¿Debiera continuar Bogotá siendo la capital de Colombia?

Manuel José Álvarez Didyme

Si desde las dominicales disquisiciones de nuestro paisano, el “Cofrade” Alfonso Palacio Rudas y debido a las potísimas razones económicas que aquel señalaba, llevamos años hablando sobre la necesidad de una pronta modificación del valor de la unidad monetaria que de antaño nos sirve como medio de cambio, suprimiéndole tres ceros a la derecha para evitar su efecto inercial sobre la inflación, ¿por qué no pensar, en otro cambio de mayor utilidad e impacto económico?, como el de la sustitución de la mediterránea capital de la República, sede principal de las Ramas del Poder Público y asiento de la mayor parte de la industria nacional, por otra ciudad que ofrezca mejores condiciones, tanto al desarrollo empresarial exportador, como al desenvolvimiento político, debido a su mayor cercanía cultural y espiritual con lo que solemos llamar “el país nacional”.
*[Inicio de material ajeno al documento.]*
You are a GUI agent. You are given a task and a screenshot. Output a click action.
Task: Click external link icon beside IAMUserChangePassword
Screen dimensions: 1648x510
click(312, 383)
Porque Bogotá, con su irracional ubicación en pleno centro geográfico de Colombia, distante de los principales puertos y sin vías de comunicación adecuadas y expeditas con estos, con las gravísimas falencias de movilidad interna que presenta, la baja calidad de sus servicios públicos y su criticada administración, está condenada a entorpecer de manera superlativa la actividad exportadora nacional al agregarle, al de por sí complicado comercio con otros países, mayores costos de producción, transporte y operación, que terminan por restarle competitividad a nuestros productos industriales en el mercado externo, al punto de llevar a que hoy, más del 70% de nuestras exportaciones las conformen solo el petróleo crudo, el oro y los minerales no procesados y unos pocos frutos del agro, incluido el café, o sea: “¡muy poco valor agregado”.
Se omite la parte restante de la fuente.